There are people who will never fail to unwittingly mention student activism and violence in the same sentence.
Just last week, hundreds of students at the Polytechnic University of the Philippines (PUP) staged a protest against a proposal to increase the school’s tuition by as much as 2,000 percent. The students threw armchairs and tables down to the ground floor where they set these on fire as a symbolic protest to represent the conditions that PUP students go through.
The protest action was branded by some, including the media, as a “riot,” a “barbaric” (sic) act that reveals a complete disregard for “order” and the peaceful means of airing grievances.
Why did they have disrupt classes just so they could denounce the proposed tuition hike? Why did they have to burn school property? Why did they not just… traipse over to the management building and request an audience with the Board of Regents? Surely they could easily settle the matter over… over a nice pot of coffee with the President and his cohorts?
From there, it would be easy to jump into a new set of questions: Why does student activism have to be violent? Aren’t students supposed to bury their noses in books and do what taxpayers tell them to do?
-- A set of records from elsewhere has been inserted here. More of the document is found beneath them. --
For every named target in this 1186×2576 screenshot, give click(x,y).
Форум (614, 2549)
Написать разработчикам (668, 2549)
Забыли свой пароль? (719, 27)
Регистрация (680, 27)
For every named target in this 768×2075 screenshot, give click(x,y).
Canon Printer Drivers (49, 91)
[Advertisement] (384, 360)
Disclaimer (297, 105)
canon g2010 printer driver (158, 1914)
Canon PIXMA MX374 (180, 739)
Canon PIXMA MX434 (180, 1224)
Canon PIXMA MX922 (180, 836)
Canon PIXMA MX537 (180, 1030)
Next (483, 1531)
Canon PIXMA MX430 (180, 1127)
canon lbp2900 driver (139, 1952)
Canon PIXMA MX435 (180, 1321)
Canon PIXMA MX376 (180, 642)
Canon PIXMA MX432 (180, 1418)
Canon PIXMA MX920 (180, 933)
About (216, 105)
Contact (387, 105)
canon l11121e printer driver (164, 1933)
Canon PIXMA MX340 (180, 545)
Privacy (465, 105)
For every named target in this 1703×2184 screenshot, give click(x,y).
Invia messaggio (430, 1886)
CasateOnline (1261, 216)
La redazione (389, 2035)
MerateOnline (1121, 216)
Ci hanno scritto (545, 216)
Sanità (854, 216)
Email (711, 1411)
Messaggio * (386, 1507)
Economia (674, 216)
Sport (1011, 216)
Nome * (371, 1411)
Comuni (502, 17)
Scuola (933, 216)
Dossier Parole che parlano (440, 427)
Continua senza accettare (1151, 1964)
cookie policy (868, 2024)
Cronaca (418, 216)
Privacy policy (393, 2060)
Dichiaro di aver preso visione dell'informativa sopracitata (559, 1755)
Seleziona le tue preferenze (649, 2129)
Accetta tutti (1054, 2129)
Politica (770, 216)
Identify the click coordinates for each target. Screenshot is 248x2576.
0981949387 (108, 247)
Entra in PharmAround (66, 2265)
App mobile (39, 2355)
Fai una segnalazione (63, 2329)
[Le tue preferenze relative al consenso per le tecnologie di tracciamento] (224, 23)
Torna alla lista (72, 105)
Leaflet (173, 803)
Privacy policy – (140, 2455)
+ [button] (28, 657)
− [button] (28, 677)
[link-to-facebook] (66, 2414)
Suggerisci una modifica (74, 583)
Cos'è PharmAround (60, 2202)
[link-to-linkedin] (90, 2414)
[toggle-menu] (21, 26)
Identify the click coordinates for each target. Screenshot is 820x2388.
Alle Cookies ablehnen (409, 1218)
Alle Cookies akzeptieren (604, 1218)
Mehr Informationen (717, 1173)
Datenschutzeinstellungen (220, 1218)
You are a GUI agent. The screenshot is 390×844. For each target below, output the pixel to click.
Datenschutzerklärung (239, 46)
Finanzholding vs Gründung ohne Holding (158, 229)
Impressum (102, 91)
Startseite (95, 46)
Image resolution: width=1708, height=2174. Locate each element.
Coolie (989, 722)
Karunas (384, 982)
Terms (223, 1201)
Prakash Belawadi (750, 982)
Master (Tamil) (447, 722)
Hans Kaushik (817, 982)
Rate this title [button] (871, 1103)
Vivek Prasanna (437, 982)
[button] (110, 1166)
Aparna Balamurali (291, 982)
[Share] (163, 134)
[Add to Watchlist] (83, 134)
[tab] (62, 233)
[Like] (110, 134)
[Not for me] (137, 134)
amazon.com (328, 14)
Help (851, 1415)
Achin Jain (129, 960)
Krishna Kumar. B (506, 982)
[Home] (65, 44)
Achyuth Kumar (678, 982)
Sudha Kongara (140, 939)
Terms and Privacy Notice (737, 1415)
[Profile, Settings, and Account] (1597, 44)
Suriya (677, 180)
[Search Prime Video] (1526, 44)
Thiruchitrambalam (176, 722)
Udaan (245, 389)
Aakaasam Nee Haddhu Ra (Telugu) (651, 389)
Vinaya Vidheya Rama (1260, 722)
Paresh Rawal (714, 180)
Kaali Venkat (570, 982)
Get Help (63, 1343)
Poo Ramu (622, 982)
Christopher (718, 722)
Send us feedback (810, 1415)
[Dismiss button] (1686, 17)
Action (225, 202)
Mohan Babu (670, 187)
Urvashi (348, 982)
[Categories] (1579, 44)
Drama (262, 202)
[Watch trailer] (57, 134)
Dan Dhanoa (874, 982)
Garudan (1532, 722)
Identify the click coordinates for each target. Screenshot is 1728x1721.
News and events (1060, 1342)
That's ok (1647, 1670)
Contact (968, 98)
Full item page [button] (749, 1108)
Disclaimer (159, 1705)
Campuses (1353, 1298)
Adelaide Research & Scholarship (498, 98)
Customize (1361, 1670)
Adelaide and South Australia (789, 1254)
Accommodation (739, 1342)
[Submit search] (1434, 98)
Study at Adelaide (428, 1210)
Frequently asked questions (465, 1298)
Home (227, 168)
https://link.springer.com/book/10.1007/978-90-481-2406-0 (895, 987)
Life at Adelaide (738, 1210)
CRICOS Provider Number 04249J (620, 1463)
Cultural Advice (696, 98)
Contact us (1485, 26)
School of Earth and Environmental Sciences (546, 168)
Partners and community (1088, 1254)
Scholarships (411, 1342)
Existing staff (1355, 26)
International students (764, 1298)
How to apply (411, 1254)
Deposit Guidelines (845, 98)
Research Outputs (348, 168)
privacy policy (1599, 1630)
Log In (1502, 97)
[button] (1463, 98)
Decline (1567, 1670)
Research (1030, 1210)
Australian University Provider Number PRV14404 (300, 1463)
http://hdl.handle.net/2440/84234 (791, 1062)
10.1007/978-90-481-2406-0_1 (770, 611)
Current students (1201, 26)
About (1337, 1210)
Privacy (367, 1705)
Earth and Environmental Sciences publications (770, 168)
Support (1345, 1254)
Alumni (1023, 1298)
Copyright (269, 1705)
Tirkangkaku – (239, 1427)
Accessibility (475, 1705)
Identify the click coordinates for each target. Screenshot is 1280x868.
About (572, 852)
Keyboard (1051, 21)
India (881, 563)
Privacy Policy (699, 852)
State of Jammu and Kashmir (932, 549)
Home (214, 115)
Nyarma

Quite a number of variations of these questions are flooding my Facebook newsfeed lately, and from people I otherwise call my friends. Honestly, I am a little, uh, verklempt. This brand of rhetoric against the protest action is valid only if you assume a number of things:
1. That the PUP adminsitration has tried to proactively engage the student body in a discussion of the proposal;
2. That the proposal to hike tuition fees is a wise policy, i.e.it will not void efforts to demand greater state subsidy; and
3. That student protests, even at their most truly violent, will resolve nothing.
A few days ago, Commission on Higher Education (CHED) Chairman Emmanuel Angeles categorically declared that no tuition hike willl be approved or implemented in PUP. This position by the CHED became known only during a dialogue with Kabataan Partylist Representative Raymond Palatino.
We must marvel now about how the PUP administration could have come up with a proposed policy that CHED easily dismissed as rubbish. It is vastly amusing that the school’s administration could shamelessly propose a policy which, in the first place, does not have any merit.
Shamelessness, coupled with stupidity, on the part of those who should know better is a form of violence, too. And maybe, just maybe, it is ultimately worse and more dangerous than setting school armchairs on fire.